1 Samuel 11-14; Psalm 44

These chapters of 1 Samuel move rapidly from jubilation to humiliation. Saul went from following the direction of the Spirit to being dominated by selfish ambition. Though Israel’s choice of a king brought temporal success, the people of Israel soon discovered that the character of their king was not good enough for God.

Though Israel enjoyed temporal success through Saul’s deliverance of Jabesh-gilead (1 Sam 11:1-11), that success would not last. When the message of the Ammonite invasion reached Saul, “the Spirit of God suddenly took control of him, and his anger burned furiously” (1 Sam 11:6). Saul warned Israel to join him in fighting the Ammonites or face the consequences of his wrath (1 Sam 11:7). Saul was so confident in the Lord and the troops that he instructed messengers, “Tell this to the men of Jabesh-gilead: ‘Deliverance will be yours tomorrow by the time the sun is hot’” (1 Sam 11:9). Israel celebrated their king’s military leadership, and “all the people went to Gilgal, and there in the LORD’s presence they made Saul king. They sacrificed fellowship offerings in the LORD’s presence and Saul and all the men of Israel greatly rejoiced” (1 Sam 11:15).

Yet, in his farewell address in 1 Samuel 12, Samuel reminded Israel that their choice of a human king would result in potential dangers. After reviewing Israel’s history from the time Jacob went to Egypt to the point when Israel asked for a king, Samuel confronted Israel’s motive in wanting a human king to reign over them (1 Sam 12:12). Samuel identified Israel’s motive in wanting a king: not only so that they would “be like all the other nations,” but further so that “our king will…fight our battles” (1 Sam 8:20). Israel wanted a human king because they were afraid. They thought God was no longer up to the task of conquering the remaining kings of Canaan. This line of thinking was so grievous to Samuel and the Lord that the Lord sent a great storm upon the people of Israel so that they would acknowledge their sin and again fear Him (1 Sam 12:16-19).
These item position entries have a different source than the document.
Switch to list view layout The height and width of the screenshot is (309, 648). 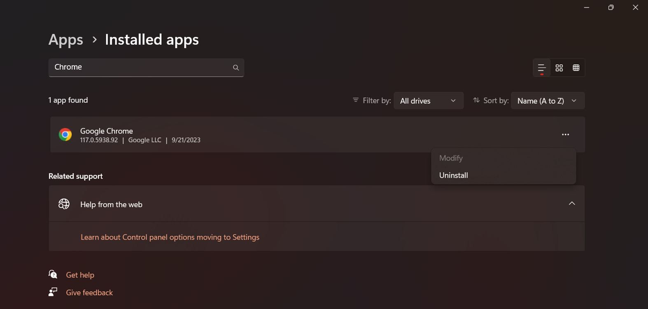click(542, 68)
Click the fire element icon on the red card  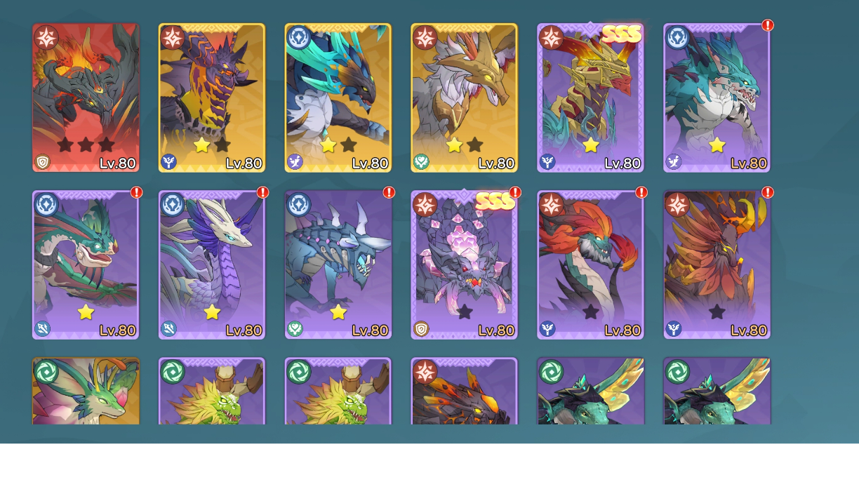[46, 37]
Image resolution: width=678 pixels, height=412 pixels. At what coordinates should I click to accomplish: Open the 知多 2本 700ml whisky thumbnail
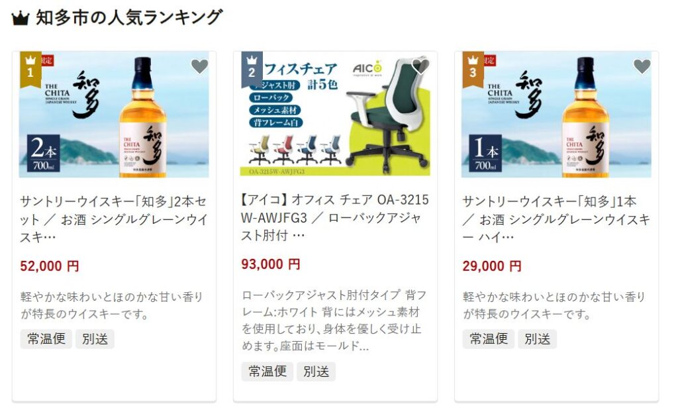click(114, 115)
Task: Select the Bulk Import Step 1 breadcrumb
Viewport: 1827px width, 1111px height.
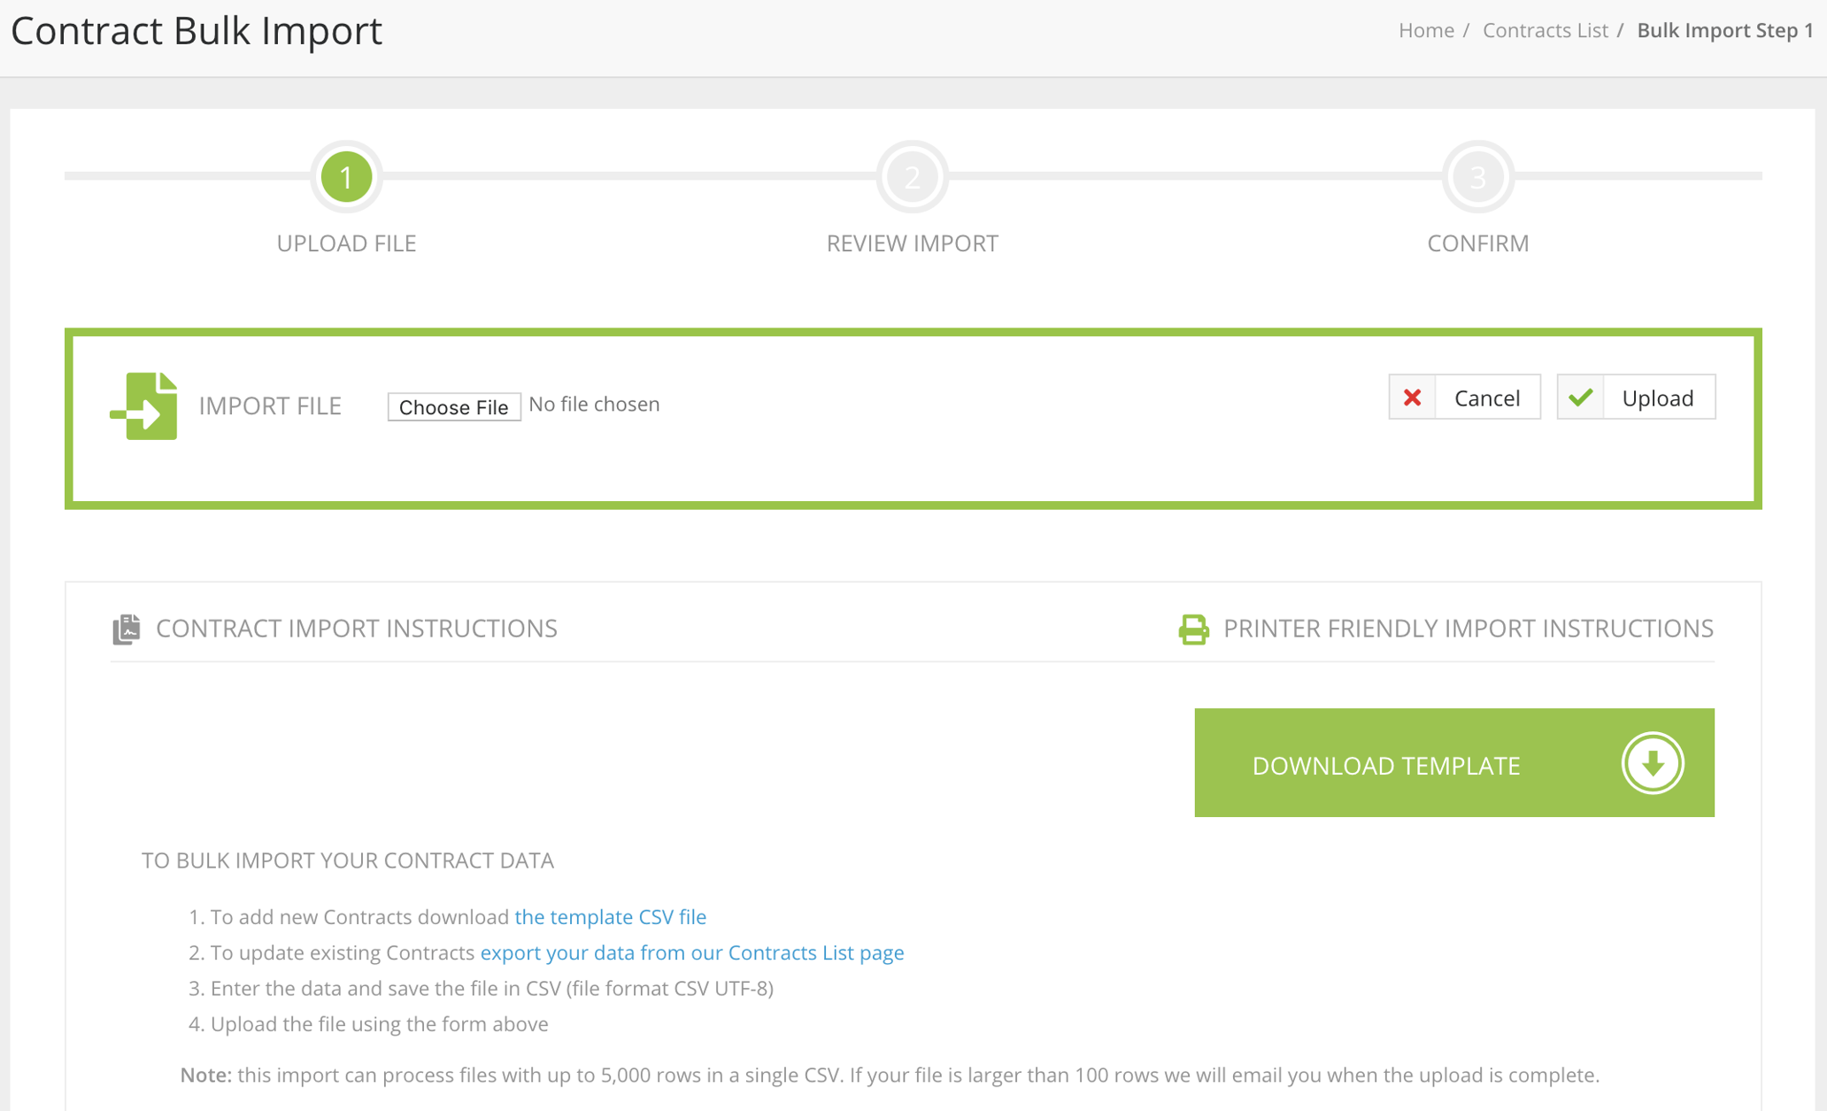Action: 1724,29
As Samuel had prophesied, the Lord dismissed Saul from his role as Israel’s king (1 Sam 13-14). Israel thought having a human king would ease their fear of the surrounding nations (1 Sam 8:19-20; 12:12; contra Ps 44:1-8). Even though they had Saul reigning over them, when the Philistines approached for battle, “the men of Israel saw that they were in trouble because the troops were in a difficult situation” (1 Sam 13:6a). Israel’s fear of the Philistines also led Saul to act unfaithfully and as a result his reign would not endure (1 Sam 13:14). Saul’s desire for vengeance, which ultimately cost him the throne, led him to make a rash vow against any of his warriors who ate food that day (1 Sam 14:24). Sadly, “Jonathan had not heard his father make the troops swear the oath” (1 Sam 14:27) and ate some wild honey. In the end, the Israelites recognized that the honey was in fact the means of “God’s help” (1 Sam 14:45) and they spared Jonathan from Saul’s wrath.

When Samuel confronted Saul with the news that he would not endure as king, he said, “You have not kept the command which the LORD your God gave you…The LORD has found a man loyal to Him, and the LORD has appointed him as ruler over His people, because you have not done what the LORD commanded” (1 Sam 13:13-14). In the immediate context, this “loyal man” was David, Jesse’s youngest son (1 Sam 16:11-13). David courageously defeated Goliath (1 Samuel 17) and provided Israel superb military leadership (2 Samuel 8-10//1 Chronicles 18-20). Nonetheless, even David’s reign would be scarred by infidelity (2 Samuel 11) and pride (2 Samuel 24//1 Chronicles 21). In the storyline of Scripture, only Jesus could fulfill the ideal of Israel’s warrior king. From the outset of His ministry, Jesus battled the Devil, the ultimate enemy of not just Israel but all of humanity. Jesus first defeated the Devil by enduring his temptations in the desert (Matt 4:1-11//Mark 1:12-13//Luke 4:1-13). When Jesus headed toward the cross, He announced, “Now the ruler of this world will be cast out” (John 12:31). There Jesus triumphed over the Devil finally and decisively, forgiving the sins of God’s people and removing the Devil’s weaponry of condemnation and death (Heb 2:14-15).